== PROVIDED TEXT ==
*** Begin section ***

While stock markets plummeted for the second day on coronavirus fears and the Centers for Disease Control and Prevention warned Americans of a likely outbreak in the U.S., tourism around the world is suffering not only over concerns about the virus but because of a dip in the number of Chinese travelers.
Gloria Guevara, president and CEO of the World Travel & Tourism Council, told Cheddar Tuesday the U.S. is losing an average of $6,000-7,000 for each would-be Chinese visitor who opts not to, or is not allowed to, travel. 
She noted that Chinese travelers are among the biggest spenders, so the entire industry feels the effects of this outbreak. The World Travel Organization said travel departures in China had hit 150 million in 2018 and Chinese travelers abroad spent $277 billion in the same period.
Airlines used to ferrying Chinese tourists to destinations around the globe are set to lose nearly $30 billion in revenue this year.

*** End section ***

== DATA FOR REVIEW ==
*** Begin section ***

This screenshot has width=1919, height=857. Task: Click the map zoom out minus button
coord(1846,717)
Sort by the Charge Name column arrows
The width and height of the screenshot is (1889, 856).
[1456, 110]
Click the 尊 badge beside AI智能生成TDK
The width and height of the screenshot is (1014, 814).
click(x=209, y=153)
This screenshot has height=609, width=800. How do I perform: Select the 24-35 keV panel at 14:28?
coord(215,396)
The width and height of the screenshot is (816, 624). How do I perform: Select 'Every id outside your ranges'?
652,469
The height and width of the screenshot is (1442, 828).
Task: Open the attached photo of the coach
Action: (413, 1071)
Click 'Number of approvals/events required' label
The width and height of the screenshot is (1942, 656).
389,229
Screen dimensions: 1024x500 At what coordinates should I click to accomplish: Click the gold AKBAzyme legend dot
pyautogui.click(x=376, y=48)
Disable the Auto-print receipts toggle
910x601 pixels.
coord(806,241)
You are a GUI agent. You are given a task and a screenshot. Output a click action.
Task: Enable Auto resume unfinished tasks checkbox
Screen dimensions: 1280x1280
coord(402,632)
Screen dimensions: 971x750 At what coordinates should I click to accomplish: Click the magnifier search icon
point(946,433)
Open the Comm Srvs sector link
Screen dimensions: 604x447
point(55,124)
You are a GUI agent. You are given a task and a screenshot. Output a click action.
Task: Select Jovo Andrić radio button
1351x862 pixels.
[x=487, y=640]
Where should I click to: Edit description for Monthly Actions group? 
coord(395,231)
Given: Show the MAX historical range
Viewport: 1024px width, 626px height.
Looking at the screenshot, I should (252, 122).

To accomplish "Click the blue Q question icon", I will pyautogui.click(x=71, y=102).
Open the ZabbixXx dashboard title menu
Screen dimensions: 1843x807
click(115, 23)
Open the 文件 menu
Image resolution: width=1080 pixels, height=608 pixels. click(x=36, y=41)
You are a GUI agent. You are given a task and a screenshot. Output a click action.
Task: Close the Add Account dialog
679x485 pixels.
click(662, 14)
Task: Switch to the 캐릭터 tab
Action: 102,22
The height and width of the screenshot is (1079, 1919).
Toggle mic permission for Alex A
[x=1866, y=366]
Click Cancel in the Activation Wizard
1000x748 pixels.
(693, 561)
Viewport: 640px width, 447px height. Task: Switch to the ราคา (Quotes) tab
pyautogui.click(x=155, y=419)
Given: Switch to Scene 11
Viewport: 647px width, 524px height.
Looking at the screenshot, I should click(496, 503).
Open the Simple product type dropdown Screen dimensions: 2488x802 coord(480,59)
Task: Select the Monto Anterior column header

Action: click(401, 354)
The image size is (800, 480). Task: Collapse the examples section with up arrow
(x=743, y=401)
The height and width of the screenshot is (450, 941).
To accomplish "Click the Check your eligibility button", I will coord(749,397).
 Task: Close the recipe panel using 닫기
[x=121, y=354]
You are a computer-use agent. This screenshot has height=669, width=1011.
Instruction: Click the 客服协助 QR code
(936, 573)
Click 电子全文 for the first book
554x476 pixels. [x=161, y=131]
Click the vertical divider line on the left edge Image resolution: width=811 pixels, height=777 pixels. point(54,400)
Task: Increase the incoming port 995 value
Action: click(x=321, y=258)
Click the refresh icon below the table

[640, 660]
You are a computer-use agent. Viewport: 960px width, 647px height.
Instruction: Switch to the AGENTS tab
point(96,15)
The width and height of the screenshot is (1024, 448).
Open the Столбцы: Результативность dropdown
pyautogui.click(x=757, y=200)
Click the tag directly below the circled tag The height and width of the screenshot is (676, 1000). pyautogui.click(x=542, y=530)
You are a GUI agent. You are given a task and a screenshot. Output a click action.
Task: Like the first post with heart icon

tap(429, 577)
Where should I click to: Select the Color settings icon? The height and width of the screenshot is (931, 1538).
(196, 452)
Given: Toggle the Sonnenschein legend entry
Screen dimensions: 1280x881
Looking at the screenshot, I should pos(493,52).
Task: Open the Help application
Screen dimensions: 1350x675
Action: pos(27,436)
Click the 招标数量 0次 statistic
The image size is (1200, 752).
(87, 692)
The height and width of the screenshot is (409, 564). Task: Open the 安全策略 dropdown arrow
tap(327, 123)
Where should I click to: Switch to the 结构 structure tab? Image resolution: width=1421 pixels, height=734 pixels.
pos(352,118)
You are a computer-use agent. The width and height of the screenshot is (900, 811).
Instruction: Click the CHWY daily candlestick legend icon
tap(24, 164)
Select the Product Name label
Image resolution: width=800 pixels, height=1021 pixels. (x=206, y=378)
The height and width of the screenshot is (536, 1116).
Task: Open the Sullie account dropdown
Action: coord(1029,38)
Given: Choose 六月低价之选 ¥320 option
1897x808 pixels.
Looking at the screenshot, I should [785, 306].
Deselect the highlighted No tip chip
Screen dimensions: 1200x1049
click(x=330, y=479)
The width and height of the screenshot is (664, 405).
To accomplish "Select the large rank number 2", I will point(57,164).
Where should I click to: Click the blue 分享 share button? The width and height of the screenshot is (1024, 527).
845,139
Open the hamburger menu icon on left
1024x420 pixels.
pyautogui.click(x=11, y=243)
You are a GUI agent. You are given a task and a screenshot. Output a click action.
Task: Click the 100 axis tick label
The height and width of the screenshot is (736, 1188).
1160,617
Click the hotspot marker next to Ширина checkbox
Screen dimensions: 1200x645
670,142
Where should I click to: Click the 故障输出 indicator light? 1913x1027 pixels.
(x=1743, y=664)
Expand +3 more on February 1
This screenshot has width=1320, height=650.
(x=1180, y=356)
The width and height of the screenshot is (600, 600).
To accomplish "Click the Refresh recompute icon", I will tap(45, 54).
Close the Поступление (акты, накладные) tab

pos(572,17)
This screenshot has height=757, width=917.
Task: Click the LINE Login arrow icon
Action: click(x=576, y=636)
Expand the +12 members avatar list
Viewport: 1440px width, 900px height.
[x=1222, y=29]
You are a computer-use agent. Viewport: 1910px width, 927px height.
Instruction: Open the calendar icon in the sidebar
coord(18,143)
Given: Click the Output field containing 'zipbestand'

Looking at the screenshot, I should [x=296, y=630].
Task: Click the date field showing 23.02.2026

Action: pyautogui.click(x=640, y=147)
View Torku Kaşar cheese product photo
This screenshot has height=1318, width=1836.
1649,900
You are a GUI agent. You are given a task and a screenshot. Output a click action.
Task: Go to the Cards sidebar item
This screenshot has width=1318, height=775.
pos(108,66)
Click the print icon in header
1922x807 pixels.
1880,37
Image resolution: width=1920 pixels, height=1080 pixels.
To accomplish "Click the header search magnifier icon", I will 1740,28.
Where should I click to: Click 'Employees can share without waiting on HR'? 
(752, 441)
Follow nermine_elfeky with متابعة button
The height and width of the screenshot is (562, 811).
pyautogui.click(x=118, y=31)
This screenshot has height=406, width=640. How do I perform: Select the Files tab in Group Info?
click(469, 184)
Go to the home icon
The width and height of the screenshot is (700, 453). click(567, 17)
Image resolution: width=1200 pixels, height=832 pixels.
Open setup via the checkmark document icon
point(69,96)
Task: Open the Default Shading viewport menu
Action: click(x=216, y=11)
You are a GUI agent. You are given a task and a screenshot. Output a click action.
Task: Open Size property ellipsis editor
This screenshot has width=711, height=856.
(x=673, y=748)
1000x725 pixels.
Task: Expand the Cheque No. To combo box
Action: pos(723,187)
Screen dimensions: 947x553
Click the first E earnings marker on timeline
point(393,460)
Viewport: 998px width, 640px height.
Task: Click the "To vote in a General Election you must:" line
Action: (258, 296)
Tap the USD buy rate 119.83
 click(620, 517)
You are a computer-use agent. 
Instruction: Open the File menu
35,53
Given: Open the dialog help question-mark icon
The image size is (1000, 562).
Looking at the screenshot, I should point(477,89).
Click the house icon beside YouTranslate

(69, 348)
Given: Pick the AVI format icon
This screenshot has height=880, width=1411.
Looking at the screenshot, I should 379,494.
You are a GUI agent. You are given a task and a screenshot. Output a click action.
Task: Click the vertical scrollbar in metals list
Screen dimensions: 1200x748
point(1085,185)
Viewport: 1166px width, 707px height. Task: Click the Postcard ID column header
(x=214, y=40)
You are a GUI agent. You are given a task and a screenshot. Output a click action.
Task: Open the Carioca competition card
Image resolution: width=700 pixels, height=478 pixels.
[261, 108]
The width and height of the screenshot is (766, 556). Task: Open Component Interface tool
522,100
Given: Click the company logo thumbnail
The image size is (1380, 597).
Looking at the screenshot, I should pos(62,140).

*** End section ***

== WHAT IS EXPECTED ==
Continue the article on how the coronavirus outbreak and the drop in Chinese travelers are hurting tourism, picking up after its last sentence.

== ANSWER AREA ==
The illness, officially labeled COVID-19, is advancing across multiple continents even as infection rates seem to be stabilizing in China. A month ago, more than 2,000 new cases were reported daily in China. That number was down to 508 on Monday. 
The U.S. isn't the only nation that is accustomed to welcoming foreign travelers and poised to lose tourist dollars. Indonesian officials say more than 40,000 hotel bookings on the island of Bali have been canceled. Vietnam is projected to lose billions in spending from tourists.  
"The impact is like a domino effect," she said. 
She said to help China, people need to be careful not to stigmatize Asian travelers and, as the spread is contained, incentivize travel to support all of the individuals relying on tourism for jobs.